For while I stood thus, Otomie clasped my hand, and whispering, ‘Fly, fly swiftly!’ led me away from the stone of sacrifice.
‘Whither shall we go?’ I said at length.
‘Were it not better to trust to the mercy of the Spaniards?’
‘To the mercy of that man-devil with the sword?’ she answered.
‘Peace, Teule, and follow me.’
Now she led me on, and the Spaniards let us by unharmed, ay, and even spoke words of pity as we passed, for they knew that we were victims snatched from sacrifice. Indeed, when a certain brute, a Tlascalan Indian, rushed at us, purposing to slay us with a club, one of the Spaniards ran him through the shoulder so that he fell wounded to the pavement.
So we went on, and at the edge of the pyramid we glanced back and saw that de Garcia had broken from those who held him, or perhaps he found his tongue and had explained the truth to them. At the least he was bounding from the altar of sacrifice nearly fifty yards away, and coming towards us with uplifted sword.
Then fear gave us strength, and we fled like the wind.
Along the steep path we rushed side by side, leaping down the steps and over the hundreds of dead and dying, only pausing now and again to save ourselves from being smitten into space by the bodies of the priests whom the Spaniards were hurling from the crest of the teocalli.
Once looking up, I caught sight of de Garcia pursuing far above us, but after that we saw him no more; doubtless he wearied of the chase, or feared to fall into the hands of such of the Aztec warriors as still clustered round the foot of the pyramid.

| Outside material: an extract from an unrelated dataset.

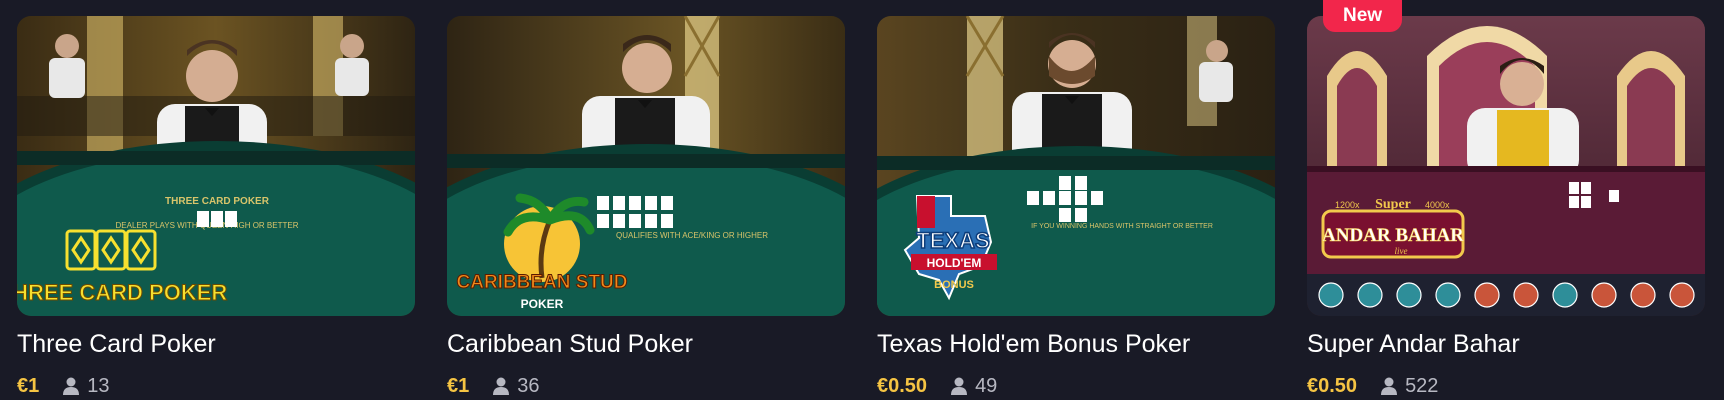 Image resolution: width=1724 pixels, height=400 pixels. I want to click on logo-subtext: POKER, so click(542, 304).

We had lived through many dangers that day, the princess Otomie and I, but one more awaited us before ever we found shelter for awhile.
After we had reached the foot of the pyramid and turned to mingle with the terrified rabble that surged and flowed through the courtyard of the temple, bearing away the dead and wounded as the sea at flood reclaims its waste and wreckage, a noise like thunder caught my ear.
I looked up, for the sound came from above, and saw a huge mass bounding down the steep side of the pyramid. Even then I knew it again; it was the idol of the god Tezcat that the Spaniards had torn from its shrine, and like an avenging demon it rushed straight on to me.